Dubai and UAE real estate face headwinds. The episode’s discussion highlighted that the UAE’s appeal as a stable, cosmopolitan hub has been damaged. Reports of job losses, residents leaving, and the practical reality of living in glass high-rises during missile attacks all undermine the growth thesis for Gulf real estate. Daoud noted that Kuwait’s 1990 invasion led to decades of underinvestment in domestic infrastructure — a cautionary parallel for the current situation.
Natural gas turbines and infrastructure equipment are an increasingly scarce resource. Damaged Gulf energy facilities will need natural gas turbines for rebuilding, competing with already-intense AI data center demand for the same equipment. This adds to inflationary pressures in industrial supply chains.
Stocks and investments specifically mentioned:
- US Treasuries — at risk of yield increases from reduced petrodollar recycling
- US defense stocks — positioned to benefit from Gulf rearmament (US dominates Gulf defense trade)
- Gulf real estate — under pressure from security concerns and potential capital flight
- Energy/oil — volatile with a structural risk premium from Strait of Hormuz vulnerability
Key risk to monitor: The duration of the conflict is the single biggest variable. A quick resolution preserves much of the status quo; a prolonged war through mid-2026 would dramatically amplify all the negative capital flow, energy disruption, and real estate effects discussed above.
Chapter Summaries
Introduction and context setting — Tracy Alloway and Joe Weisenthal frame the discussion around how the Gulf region, built on three pillars (energy, capital, and living standards/trade), is being reshaped by the US-Iran conflict regardless of ceasefire outcomes.

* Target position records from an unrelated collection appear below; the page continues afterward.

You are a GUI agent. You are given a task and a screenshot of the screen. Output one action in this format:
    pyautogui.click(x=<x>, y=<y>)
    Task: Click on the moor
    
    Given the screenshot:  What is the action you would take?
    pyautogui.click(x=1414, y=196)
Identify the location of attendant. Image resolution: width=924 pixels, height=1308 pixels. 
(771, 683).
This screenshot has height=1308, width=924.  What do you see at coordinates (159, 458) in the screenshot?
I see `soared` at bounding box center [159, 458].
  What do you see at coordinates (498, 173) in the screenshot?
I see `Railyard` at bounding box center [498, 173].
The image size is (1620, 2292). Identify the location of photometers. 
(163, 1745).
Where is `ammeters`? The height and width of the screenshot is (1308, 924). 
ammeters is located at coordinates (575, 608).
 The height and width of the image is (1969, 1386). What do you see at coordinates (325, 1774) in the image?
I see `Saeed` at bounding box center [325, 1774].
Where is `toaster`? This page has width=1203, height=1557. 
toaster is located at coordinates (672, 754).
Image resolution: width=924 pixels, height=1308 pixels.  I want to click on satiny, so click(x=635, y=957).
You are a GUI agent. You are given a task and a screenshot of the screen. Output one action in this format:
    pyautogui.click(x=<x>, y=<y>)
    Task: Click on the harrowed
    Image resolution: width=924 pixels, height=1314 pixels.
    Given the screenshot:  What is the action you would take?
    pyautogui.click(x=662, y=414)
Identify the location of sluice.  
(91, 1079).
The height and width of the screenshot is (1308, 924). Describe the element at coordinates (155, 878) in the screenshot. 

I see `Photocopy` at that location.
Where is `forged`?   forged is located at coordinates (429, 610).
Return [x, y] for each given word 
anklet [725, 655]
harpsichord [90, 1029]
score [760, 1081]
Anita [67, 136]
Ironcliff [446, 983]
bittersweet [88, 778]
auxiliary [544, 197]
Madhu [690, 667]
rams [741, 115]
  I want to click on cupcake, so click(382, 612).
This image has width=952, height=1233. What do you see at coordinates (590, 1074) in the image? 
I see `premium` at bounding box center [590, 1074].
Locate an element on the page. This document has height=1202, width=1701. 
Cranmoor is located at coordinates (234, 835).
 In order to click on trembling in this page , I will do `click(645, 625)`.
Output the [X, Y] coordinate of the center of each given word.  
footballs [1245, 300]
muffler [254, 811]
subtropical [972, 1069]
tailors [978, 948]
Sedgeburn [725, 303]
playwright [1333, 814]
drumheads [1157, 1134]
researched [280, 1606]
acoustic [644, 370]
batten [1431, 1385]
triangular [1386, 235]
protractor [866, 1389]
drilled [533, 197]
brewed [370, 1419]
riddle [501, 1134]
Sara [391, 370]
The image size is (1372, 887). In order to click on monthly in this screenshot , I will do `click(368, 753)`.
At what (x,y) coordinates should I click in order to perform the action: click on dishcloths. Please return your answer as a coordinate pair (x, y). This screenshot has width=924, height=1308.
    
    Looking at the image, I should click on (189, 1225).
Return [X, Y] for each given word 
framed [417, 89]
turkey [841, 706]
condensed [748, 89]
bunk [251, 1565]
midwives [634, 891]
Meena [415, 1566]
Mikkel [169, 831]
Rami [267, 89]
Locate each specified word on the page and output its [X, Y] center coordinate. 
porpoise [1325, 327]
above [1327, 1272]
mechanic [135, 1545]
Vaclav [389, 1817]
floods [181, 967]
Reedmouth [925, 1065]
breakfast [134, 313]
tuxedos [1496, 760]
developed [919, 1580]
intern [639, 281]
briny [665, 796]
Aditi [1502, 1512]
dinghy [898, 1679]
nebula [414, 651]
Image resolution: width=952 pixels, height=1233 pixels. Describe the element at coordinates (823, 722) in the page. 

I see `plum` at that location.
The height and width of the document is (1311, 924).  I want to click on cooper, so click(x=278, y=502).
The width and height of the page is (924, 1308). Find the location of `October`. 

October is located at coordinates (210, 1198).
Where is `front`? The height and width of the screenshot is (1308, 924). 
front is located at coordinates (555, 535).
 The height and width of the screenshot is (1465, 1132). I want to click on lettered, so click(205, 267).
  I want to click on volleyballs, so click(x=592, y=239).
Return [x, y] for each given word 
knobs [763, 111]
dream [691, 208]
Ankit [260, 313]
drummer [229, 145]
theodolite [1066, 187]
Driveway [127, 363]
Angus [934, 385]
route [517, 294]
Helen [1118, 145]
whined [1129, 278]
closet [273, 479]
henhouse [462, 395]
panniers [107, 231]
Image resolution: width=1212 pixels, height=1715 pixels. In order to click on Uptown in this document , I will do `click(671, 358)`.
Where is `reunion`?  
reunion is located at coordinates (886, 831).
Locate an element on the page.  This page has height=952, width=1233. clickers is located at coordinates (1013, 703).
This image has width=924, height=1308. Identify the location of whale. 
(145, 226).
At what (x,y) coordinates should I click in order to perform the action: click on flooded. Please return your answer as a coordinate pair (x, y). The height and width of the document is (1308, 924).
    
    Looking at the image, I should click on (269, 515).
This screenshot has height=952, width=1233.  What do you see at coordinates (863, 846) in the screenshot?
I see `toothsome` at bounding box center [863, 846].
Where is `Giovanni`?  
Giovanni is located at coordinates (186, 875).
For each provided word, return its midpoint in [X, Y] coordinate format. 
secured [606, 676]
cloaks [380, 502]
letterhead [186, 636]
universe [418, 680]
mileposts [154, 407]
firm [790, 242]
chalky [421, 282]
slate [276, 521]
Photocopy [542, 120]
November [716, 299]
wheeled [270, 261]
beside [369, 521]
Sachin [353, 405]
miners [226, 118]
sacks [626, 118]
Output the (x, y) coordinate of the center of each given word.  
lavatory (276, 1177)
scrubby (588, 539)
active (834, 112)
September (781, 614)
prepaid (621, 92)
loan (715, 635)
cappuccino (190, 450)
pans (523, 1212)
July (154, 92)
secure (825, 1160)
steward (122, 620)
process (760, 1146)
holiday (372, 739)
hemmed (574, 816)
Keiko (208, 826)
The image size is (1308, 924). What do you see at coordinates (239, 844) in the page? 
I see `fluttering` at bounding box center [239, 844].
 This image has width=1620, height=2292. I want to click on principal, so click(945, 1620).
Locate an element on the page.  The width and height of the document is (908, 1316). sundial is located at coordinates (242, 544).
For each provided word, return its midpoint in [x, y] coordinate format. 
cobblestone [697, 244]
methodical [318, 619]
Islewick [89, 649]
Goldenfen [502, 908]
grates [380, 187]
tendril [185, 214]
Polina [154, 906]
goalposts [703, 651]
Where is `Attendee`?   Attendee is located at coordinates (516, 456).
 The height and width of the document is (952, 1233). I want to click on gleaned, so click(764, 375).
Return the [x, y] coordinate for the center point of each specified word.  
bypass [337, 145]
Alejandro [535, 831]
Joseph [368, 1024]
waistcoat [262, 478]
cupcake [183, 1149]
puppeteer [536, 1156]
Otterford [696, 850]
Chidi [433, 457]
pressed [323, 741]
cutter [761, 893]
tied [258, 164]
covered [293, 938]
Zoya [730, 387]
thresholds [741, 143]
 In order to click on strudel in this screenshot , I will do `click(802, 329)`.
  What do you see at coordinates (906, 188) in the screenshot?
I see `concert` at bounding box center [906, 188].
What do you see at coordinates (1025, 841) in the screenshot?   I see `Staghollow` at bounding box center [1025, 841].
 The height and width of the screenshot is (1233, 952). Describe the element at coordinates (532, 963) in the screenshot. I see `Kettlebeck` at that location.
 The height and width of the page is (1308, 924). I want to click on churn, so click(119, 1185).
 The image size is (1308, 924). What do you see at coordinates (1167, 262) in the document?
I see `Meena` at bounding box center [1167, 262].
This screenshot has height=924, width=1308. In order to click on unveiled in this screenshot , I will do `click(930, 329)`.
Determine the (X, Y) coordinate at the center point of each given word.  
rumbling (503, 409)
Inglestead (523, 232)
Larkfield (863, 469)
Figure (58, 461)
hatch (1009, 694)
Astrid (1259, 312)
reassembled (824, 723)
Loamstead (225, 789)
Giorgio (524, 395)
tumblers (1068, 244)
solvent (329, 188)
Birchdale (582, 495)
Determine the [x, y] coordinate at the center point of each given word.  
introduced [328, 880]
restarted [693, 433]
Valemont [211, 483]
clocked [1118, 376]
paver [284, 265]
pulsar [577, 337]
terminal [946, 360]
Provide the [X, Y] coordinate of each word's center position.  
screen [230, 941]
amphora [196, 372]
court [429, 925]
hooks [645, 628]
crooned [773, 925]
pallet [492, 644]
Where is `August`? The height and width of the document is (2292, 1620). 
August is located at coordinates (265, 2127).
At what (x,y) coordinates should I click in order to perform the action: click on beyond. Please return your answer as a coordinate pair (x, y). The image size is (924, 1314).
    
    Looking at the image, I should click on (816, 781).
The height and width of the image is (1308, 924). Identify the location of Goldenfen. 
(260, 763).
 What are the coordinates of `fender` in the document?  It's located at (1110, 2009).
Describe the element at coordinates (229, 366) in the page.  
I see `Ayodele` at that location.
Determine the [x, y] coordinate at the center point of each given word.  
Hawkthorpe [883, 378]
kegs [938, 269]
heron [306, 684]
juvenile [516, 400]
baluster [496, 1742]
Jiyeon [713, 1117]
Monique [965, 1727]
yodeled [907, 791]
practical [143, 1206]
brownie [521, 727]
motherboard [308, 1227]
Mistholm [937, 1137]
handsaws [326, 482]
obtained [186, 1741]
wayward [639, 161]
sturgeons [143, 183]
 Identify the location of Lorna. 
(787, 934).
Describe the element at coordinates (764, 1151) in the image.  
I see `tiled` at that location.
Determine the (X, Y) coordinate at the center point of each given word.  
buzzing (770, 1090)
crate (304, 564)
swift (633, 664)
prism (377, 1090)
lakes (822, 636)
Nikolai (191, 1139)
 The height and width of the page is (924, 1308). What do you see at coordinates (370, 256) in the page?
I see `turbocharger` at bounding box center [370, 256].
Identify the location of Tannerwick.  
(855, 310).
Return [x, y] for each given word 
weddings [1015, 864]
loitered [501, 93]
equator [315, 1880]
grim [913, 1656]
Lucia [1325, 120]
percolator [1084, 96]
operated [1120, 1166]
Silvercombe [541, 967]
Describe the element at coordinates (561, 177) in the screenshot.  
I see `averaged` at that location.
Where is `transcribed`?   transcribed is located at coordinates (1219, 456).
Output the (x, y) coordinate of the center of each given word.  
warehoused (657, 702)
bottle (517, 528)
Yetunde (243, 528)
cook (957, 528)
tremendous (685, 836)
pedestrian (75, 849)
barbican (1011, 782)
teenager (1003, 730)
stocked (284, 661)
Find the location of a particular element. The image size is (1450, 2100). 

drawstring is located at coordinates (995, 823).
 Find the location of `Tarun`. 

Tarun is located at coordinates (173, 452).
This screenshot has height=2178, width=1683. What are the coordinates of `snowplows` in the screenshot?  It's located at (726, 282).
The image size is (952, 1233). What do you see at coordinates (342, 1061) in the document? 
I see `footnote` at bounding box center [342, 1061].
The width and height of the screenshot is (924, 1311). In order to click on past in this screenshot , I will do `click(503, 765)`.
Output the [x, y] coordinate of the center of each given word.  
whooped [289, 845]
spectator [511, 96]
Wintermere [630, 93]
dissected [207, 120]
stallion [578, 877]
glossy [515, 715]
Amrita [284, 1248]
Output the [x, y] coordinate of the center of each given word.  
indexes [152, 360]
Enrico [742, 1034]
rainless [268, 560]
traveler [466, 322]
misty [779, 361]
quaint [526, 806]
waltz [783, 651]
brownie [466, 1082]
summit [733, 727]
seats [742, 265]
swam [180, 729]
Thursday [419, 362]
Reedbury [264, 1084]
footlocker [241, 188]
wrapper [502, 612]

War expectations and timeline — Ziad Daoud explains that Bloomberg Economics had anticipated a second round of conflict since the “12-day war” in June 2025. From January 2026 onward, his team expected a weekend escalation, which materialized on February 28th. Iran’s retaliation against UAE was the more unexpected development.
Gulf leaders’ strategic miscalculation — Gulf states invested heavily in the Trump relationship (hosting his first foreign trip, increasing OPEC+ output against their own interests, pledging trillions in US deals) hoping to avoid a regional war. Despite this, Trump chose Israel’s priorities over the Gulf’s when forced to decide.
US security umbrella reassessment — US military equipment proved its worth in intercepting most incoming drones and missiles, and defense trade will continue. However, the political dimension of the security relationship has repeatedly disappointed the Gulf (2017 Qatar blockade, 2019 Aramco attacks, current conflict).
Iran’s strategic position strengthened — Iran achieved its goals (regime survival and deterrence) through clear, achievable objectives, while Israel’s regime-change goal was likely unachievable and the US lacked a coherent war strategy. Iran demonstrated that pressuring the Gulf and global economy through Strait of Hormuz control is an effective asymmetric strategy.
Capital flow implications — Petrodollar outflows to global markets will decrease due to lower oil income, higher defense spending, and domestic rebuilding needs. This affects everything from English football clubs to US Treasury yields.
Dubai’s future and architectural rethinking — The practical experience of sheltering in high-rise glass buildings during attacks may fundamentally change Gulf architecture and urban planning. The Kuwait parallel (tracing 2026 electricity shortages to fiscal priorities set after the 1990 invasion) illustrates how war reshapes economies in unexpected ways for decades.